Mesmo quando do uso de uma mentira, isto nem sempre é um sinal de hipocrisia, pois às vezes acredita-se tão firmemente na versão ou visão criada, que a mentira está sendo contada inicialmente para o próprio criador e a palavra emitida já sai distorcida da realidade.

Há que se considerar que palavras nem sempre acompanham a velocidade do pensamento, e a diversidade humana representada por vivências, crenças, expectativas, bagagem cultural torna o processo de comunicação eficaz uma missão praticamente impossível. Assim, palavras, emitidas ou recebidas em plena literalidade, não seriam confiáveis e seriam incompletas em seu significado.

Talvez uma alternativa menos sujeita a falhas fosse prestar mais atenção aos atos, ao comportamento do que as palavras e promessas. Confúncio já dizia: “Atue antes de falar, e portanto fale de acordo com seus atos”.A distância entre o que as pessoas dizem e fazem muitas vezes não é percebida nem por quem fala nem por quem ouve.

Quando alguém nos dá a entender determinada situação, dizendo as palavras que queríamos ouvir, nossa reação natural é encaixar as palavras em nossa visão de mundo e acreditar no que ouvimos, muitas vezes ignorando o comportamento e funcionamento incoerente do prometido. Nossa escolha foi prestar atenção somente no que nos interessa e nos iludir com as palavras, ignorando o objeto, a situação ou a conduta de quem promete.

Sob esta ótica, a palavra seria uma forma de manipular a representação de mundo das pessoas. Uma ferramenta poderosa, que dependendo do uso, pode criar, levantar ou destruir visões de mundo.

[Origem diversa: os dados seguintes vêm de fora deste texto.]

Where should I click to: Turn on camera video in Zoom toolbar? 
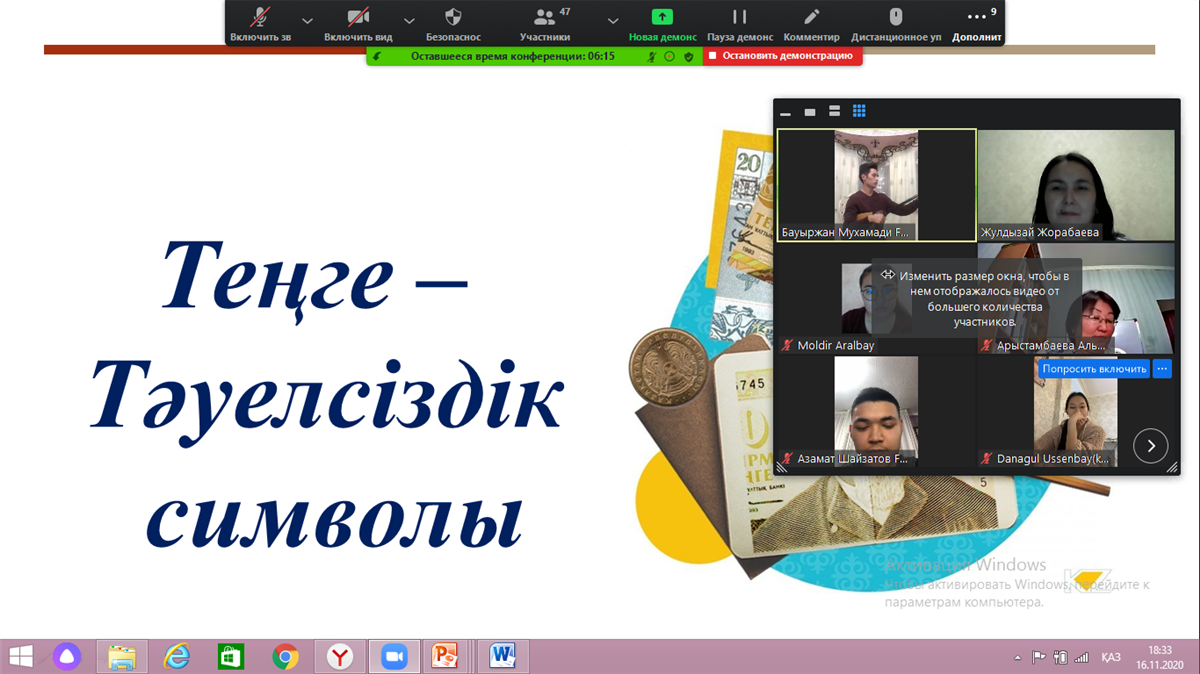[x=358, y=22]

E esta ferramenta pode ser ou vem sendo utilizada por políticos, publicitários, professores, artistas, terapeutas e formadores de opinião muitas vezes de maneira irresponsável, sem medida de suas conseqüências.

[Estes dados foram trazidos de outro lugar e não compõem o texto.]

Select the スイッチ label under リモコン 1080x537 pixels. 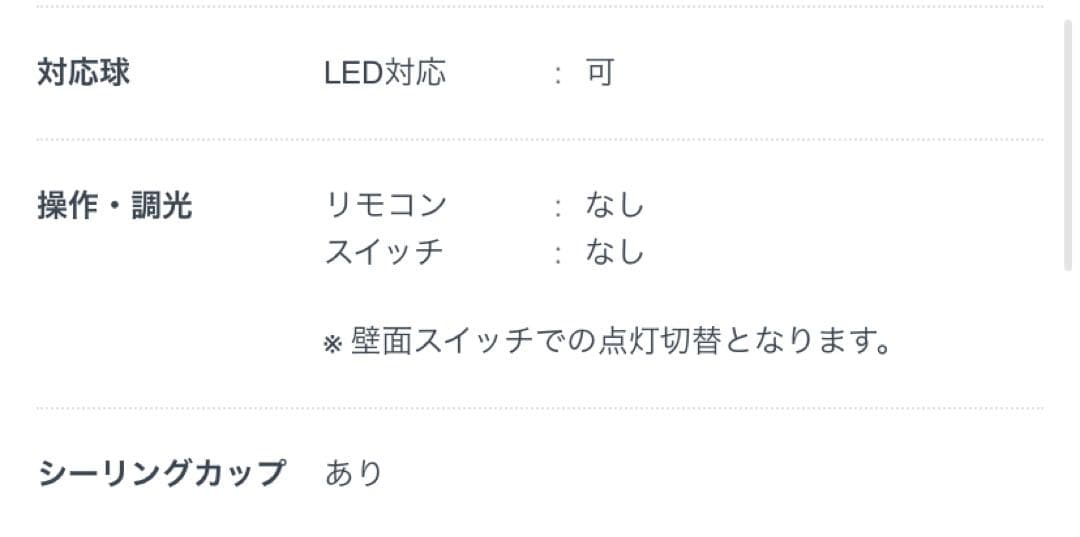click(385, 252)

Uma palavra mal interpretada, uma virgula fora do lugar, uma informação recebida sem reflexão, podem destruir pessoas, relacionamentos e até mesmo países.

Passemos a um exemplo prático: ao se anunciar um shampoo como o melhor para cabelos crespos, o que significa a palavra melhor? Qual a sua dimensão? Um político ao prometer um melhor tratamento a saúde pública, um terapeuta ao dizer que assim será melhor a seu paciente, um parceiro ao prometer melhor empenho, um professor ao indicar o melhor livro, estão pensando e transmitindo o quê? E o que foi captado pelo interlocutor terá alguma relação com o que foi pensado ou dito? Tudo depende de valores, elementos essencialmente subjetivos, que podem divergir completamente na concepção dos interlocutores.

Cuidado com as palavras. Palavras são anões. Exemplos são gigantes. Um verdadeiro intelectual não é medido pelo que lê, escreve ou fala, e sim por uma vida comprometida com suas idéias.

O critério de escolha de um político, terapeuta, companheiro, produto ou serviço ao se basear em palavras, titulações ou estética pode ser falho e gerar desilusões. A observância do comportamento, comprometimento e coerência entre o falar e o fazer são condutas mais apropriadas tanto para quem fala como para quem ouve, não esquecendo de que o silêncio pode falar mais do que mil palavras.